--- Фрагмент документа ---
Читаем Великие пары. Истории любви-нелюбви в литературе полностью

В акмеистическом кругу он был принят как первый среди равных, дебют его – книга “Камень” – сразу выдвинула его в первые ряды поэтов, которых заметил и благословил сам Блок. И Блок был провидчески прав, когда записывал в дневнике: о чтении Мандельштама: “«Жидочек» прячется, виден артист”. Мандельштам как “жидочек” никем не воспринимался. В европейской культуре он был равным среди равных. Он принял крещение не для того, чтобы стать одним из многих, не для того, чтобы стать выкрестом, предающим свою страну (свою, во всяком случае, культуру); разумеется, не для того, чтобы делать карьеру, и уж тем более не потому, что он так или иначе духовно, философически в это время подходил к христианству. Это было необходимо для поступления в университет, и он это сделал. Никакой ломки мировоззренческой это в нем не вызывало. Думаю, что он вообще не рассматривал это как метафизическую проблему.

Но вот со второй половины 1920-х годов, когда для него естественным становится положение изгоя, положение последнего среди последних, он эволюционирует довольно резко в сторону иудейских ценностей: “Моя кровь, отягощенная наследством овцеводов, патриархов и царей, бунтует против вороватой цыганщины писательского племени” (“Четвертая проза”). Он не вспоминал об этом наследии до скандала с редактированием и обработкой книги Шарля де Костера “Тиль Уленшпигель”. До скандала с переводчиком Аркадием Горнфельдом он не думал о том, что он отщепенец. “Усыхающий довесок / Прежде вынутых хлебов” (1922) – это состояние было скорее лирической маской, скорее позой. Но уже в начале 1930 годов такие стихи возвращаются именно потому, что возвращается сознание своей правоты.
--- Предоставленные материалы ---
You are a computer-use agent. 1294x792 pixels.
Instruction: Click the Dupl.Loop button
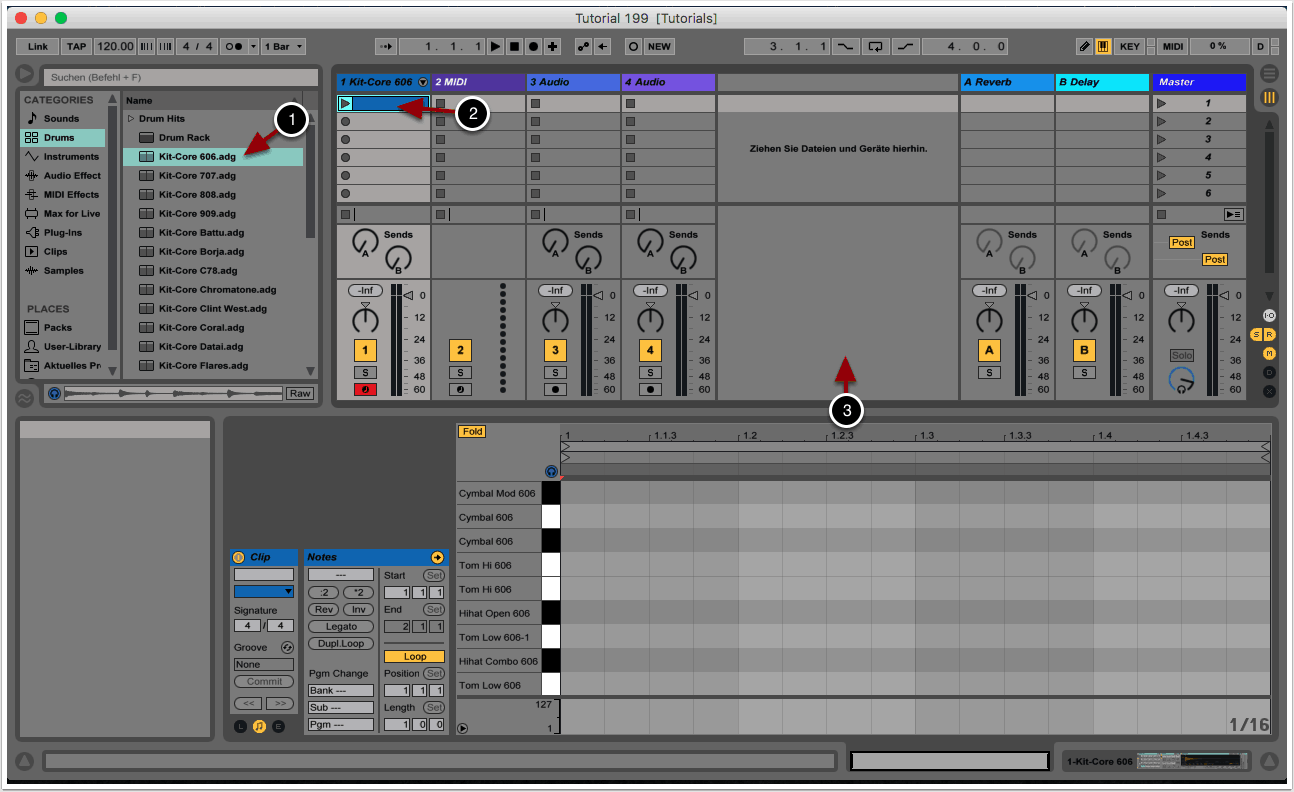click(341, 643)
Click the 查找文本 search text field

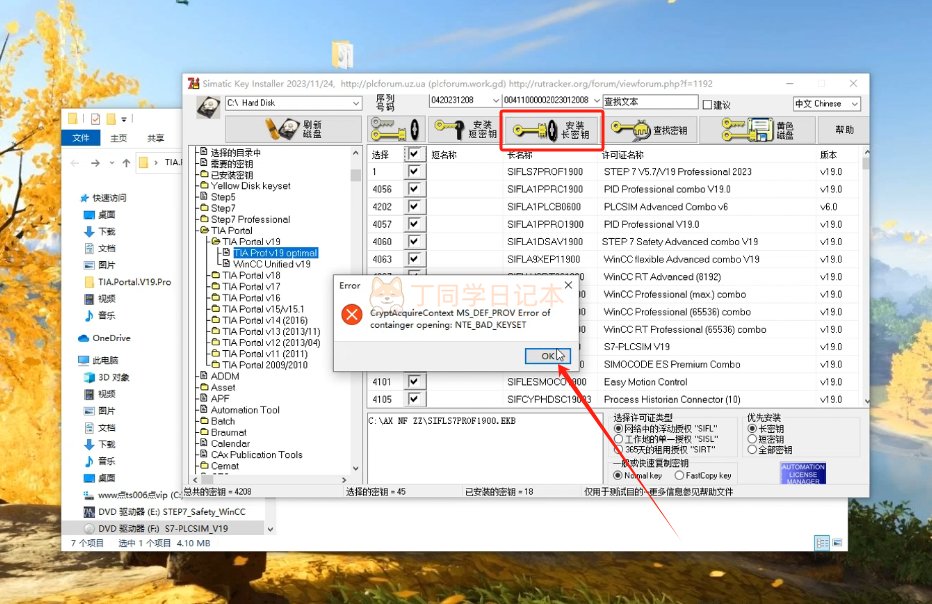649,101
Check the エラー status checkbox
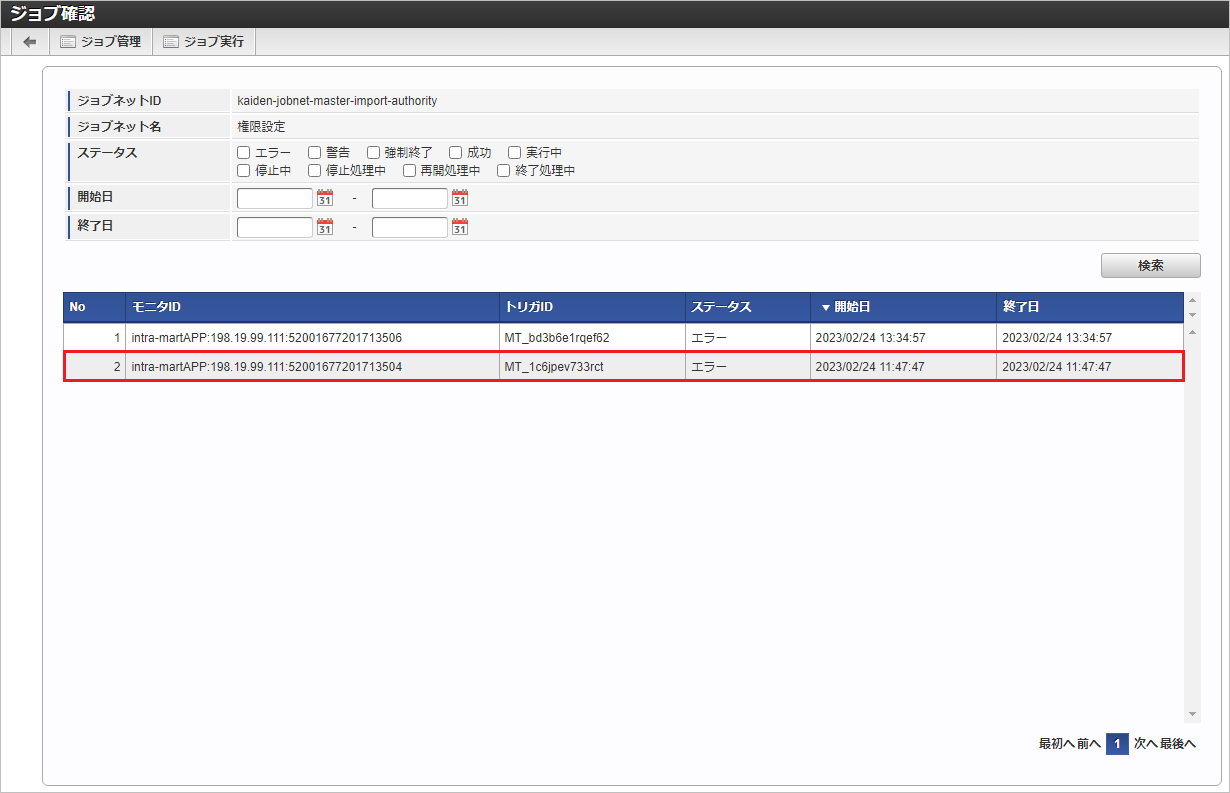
---
Что нужно сделать
1: Воспроизведите дословно часть фрагмента о Мандельштаме от «В акмеистическом кругу» до «как метафизическую проблему.».
2: Определите, согласуются ли с фрагментом о Мандельштаме следующие утверждения. Для каждого ответьте «да» или «нет» и приведите точную цитату, которая это решает.
(a) Мандельштам принял крещение, потому что это требовалось для поступления в университет.
(b) Дебют Мандельштама, книга «Камень», остался не замечен Блоком.
(c) Строки «Усыхающий довесок / Прежде вынутых хлебов» написаны в 1930 году.

Правильные ответы
1:
В акмеистическом кругу он был принят как первый среди равных, дебют его – книга “Камень” – сразу выдвинула его в первые ряды поэтов, которых заметил и благословил сам Блок. И Блок был провидчески прав, когда записывал в дневнике: о чтении Мандельштама: “«Жидочек» прячется, виден артист”. Мандельштам как “жидочек” никем не воспринимался. В европейской культуре он был равным среди равных. Он принял крещение не для того, чтобы стать одним из многих, не для того, чтобы стать выкрестом, предающим свою страну (свою, во всяком случае, культуру); разумеется, не для того, чтобы делать карьеру, и уж тем более не потому, что он так или иначе духовно, философически в это время подходил к христианству. Это было необходимо для поступления в университет, и он это сделал. Никакой ломки мировоззренческой это в нем не вызывало. Думаю, что он вообще не рассматривал это как метафизическую проблему.

2:
(a) Да: «Это было необходимо для поступления в университет, и он это сделал.»
(b) Нет: «которых заметил и благословил сам Блок»
(c) Нет: «“Усыхающий довесок / Прежде вынутых хлебов” (1922)»